Ein auf § 364 Abs 3 ABGB gestütztes Unterlassungsbegehren ist auf solche Einwirkungen zu beschränken, die das nach den örtlichen Verhältnissen gewöhnliche Maß überschreiten und die Benutzung des Grundstücks unzumutbar beeinträchtigen; zudem empfiehlt sich auch bei einer evidenten Überschreitung der ortsüblichen Immissionsintensität zur Vermeidung von Streitigkeiten eine nähere Determinierung der Unterlassungspflicht; angesichts der aus 70 Bäumen mit einer Höhe von bis zu 15 Metern bestehenden Fichtenhecke erscheint eine Leistungsfrist von sechs Monaten angemessen
GZ 9 Ob 84/17v, 27.02.2018
OGH: Ein Urteilsbegehren nach § 364 Abs 3 ABGB setzt – vor dem Hintergrund der Bestimmungen des § 226 Abs 1 ZPO und des § 7 Abs 1 EO – nicht jedenfalls voraus, dass in ihm die angestrebte Untersagung des Entzugs von Licht oder Luft durch ein bestimmtes, in der Natur jederzeit nachvollziehbares Maß bezeichnet wird. Mangelt es an einer evidenten Überschreitung der ortsüblichen Immissionsintensität, so soll das Gericht im Urteilsspruch erforderlichenfalls den Umfang eines nicht mehr hinzunehmenden Entzugs von Licht oder Luft als Ergebnis seiner Interessenabwägung innerhalb der Grenzen des Begehrens näher determinieren.

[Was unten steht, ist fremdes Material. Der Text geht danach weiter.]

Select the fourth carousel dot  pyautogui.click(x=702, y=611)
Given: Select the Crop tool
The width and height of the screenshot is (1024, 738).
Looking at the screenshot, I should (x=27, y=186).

Ein auf § 364 Abs 3 ABGB gestütztes Unterlassungsbegehren ist aber auf solche Einwirkungen zu beschränken, die das nach den örtlichen Verhältnissen gewöhnliche Maß überschreiten und die Benutzung des Grundstücks unzumutbar beeinträchtigen. Zudem empfiehlt sich auch bei einer – hier vorliegenden – evidenten Überschreitung der ortsüblichen Immissionsintensität zur Vermeidung von Streitigkeiten eine nähere Determinierung der Unterlassungspflicht.

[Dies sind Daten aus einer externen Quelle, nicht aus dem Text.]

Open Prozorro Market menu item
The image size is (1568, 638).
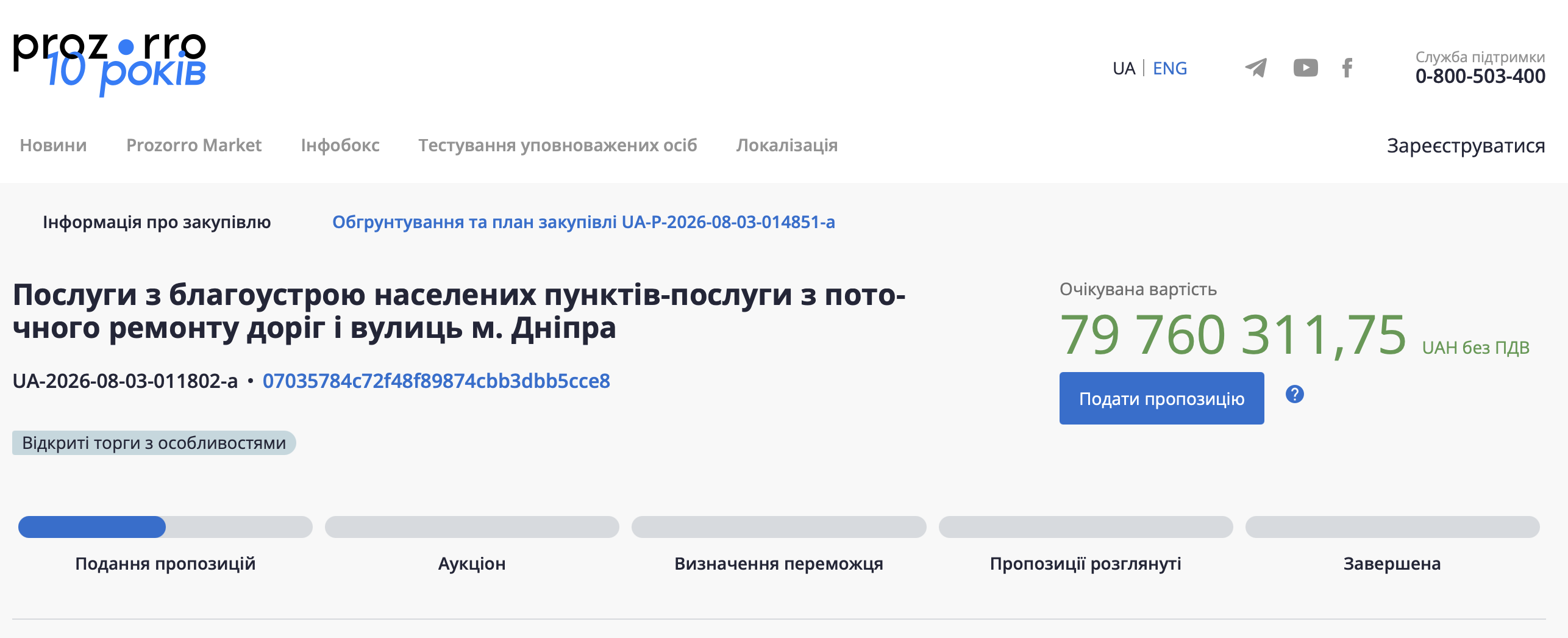(x=194, y=145)
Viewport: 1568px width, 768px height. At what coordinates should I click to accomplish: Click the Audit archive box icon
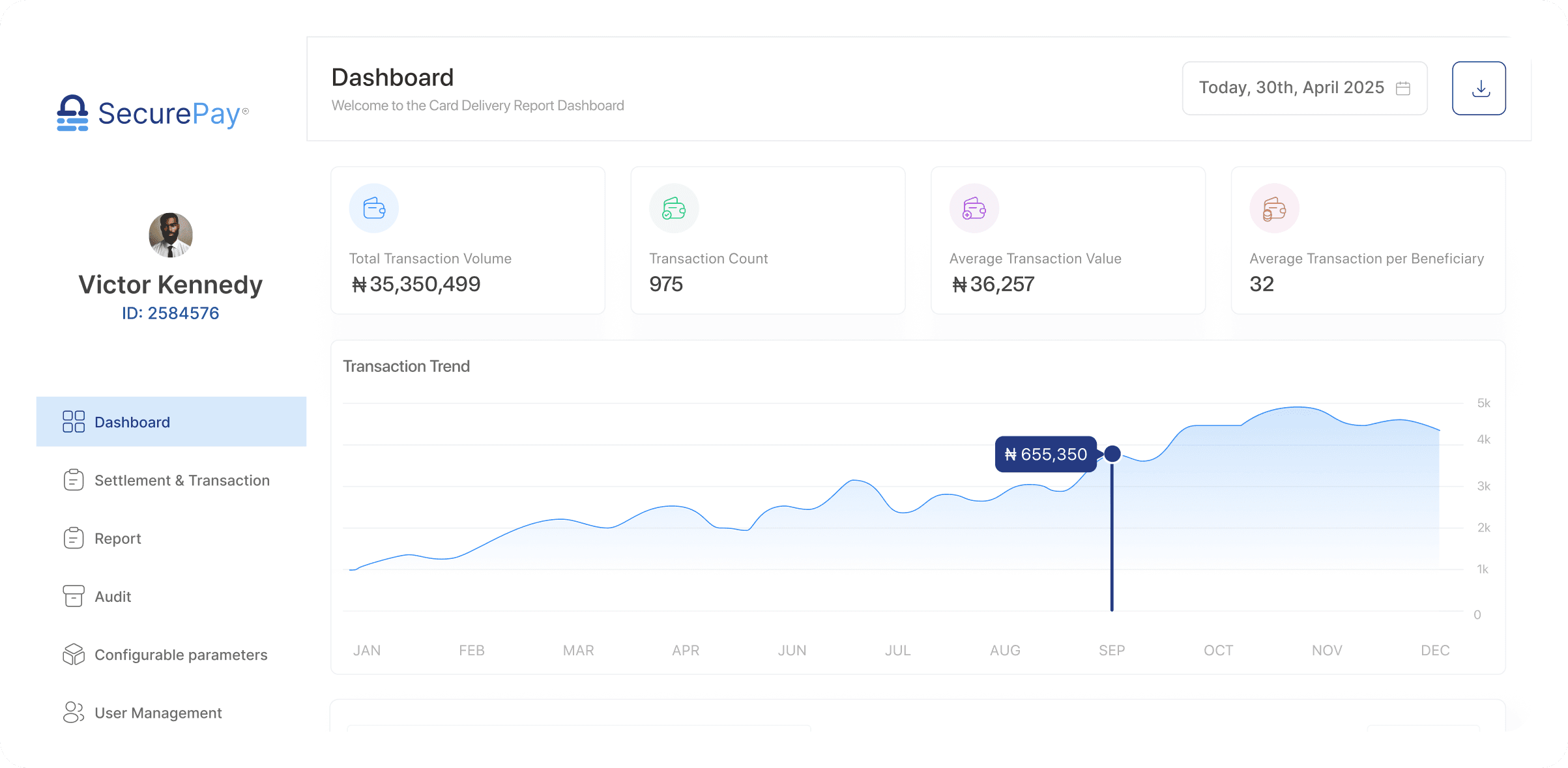[x=74, y=596]
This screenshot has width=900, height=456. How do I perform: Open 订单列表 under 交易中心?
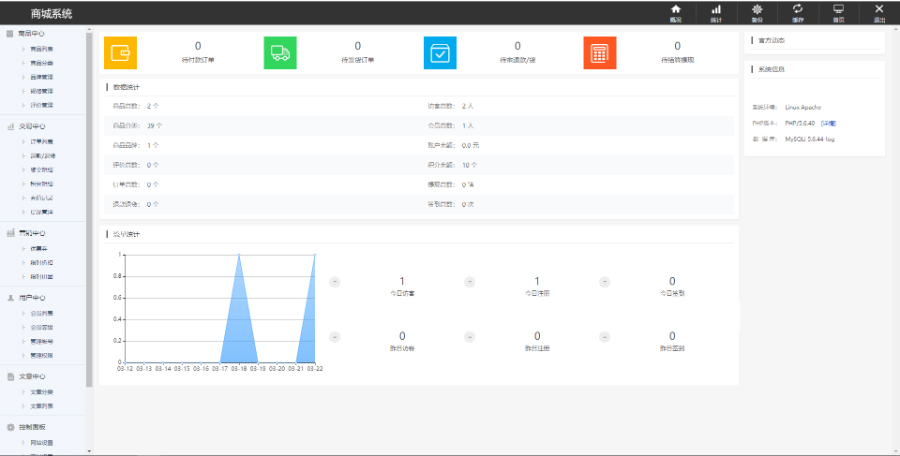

In 10 Ob 60/06f wurde ein Unterlassungsbegehren nicht beanstandet, in welchem auf einen Lichtentzug durch Pflanzen ab einer bestimmten Höhe abgestellt wurde.
Im vorliegenden Fall führte der Sachverständige aus, dass die Hecken im betreffenden Ortsteil bis zu 2,5 Meter hoch sind. Dem entspricht der von der Beklagten im Zuge von Vergleichsverhandlungen geäußerte Wunsch auf einen Sichtschutz von 250 cm. Es erscheint daher angebracht, die Unterlassungsverpflichtung wie aus dem Spruch ersichtlich zu determinieren.

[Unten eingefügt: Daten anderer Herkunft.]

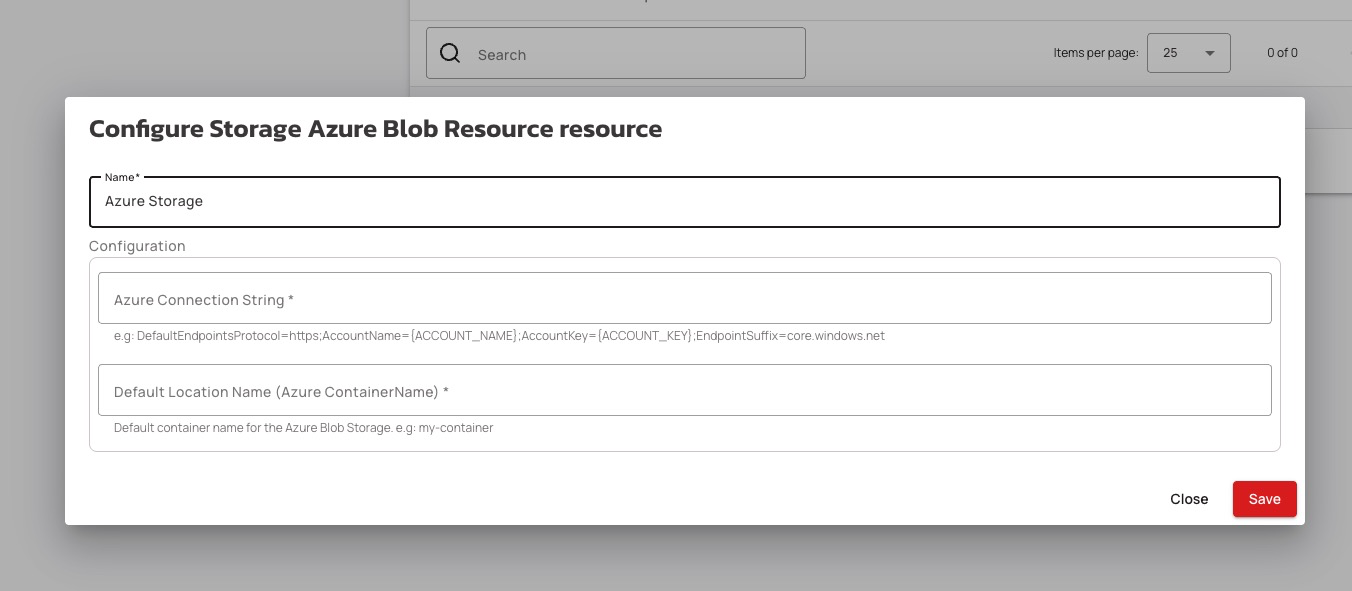This screenshot has width=1352, height=591.
Task: Click the "0 of 0" pagination label
Action: (1282, 53)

Der Richter kann auch bei Unterlassungsklagen eine angemessene Leistungsfrist festlegen, wenn die Unterlassungspflicht die Pflicht zur Änderung eines Zustands einschließt. Dies ist bei einer Unterlassungspflicht nach § 364 Abs 3 ABGB der Fall. Angesichts der aus 70 Bäumen mit einer Höhe von bis zu 15 Metern bestehenden Fichtenhecke erscheint eine Leistungsfrist von sechs Monaten angemessen.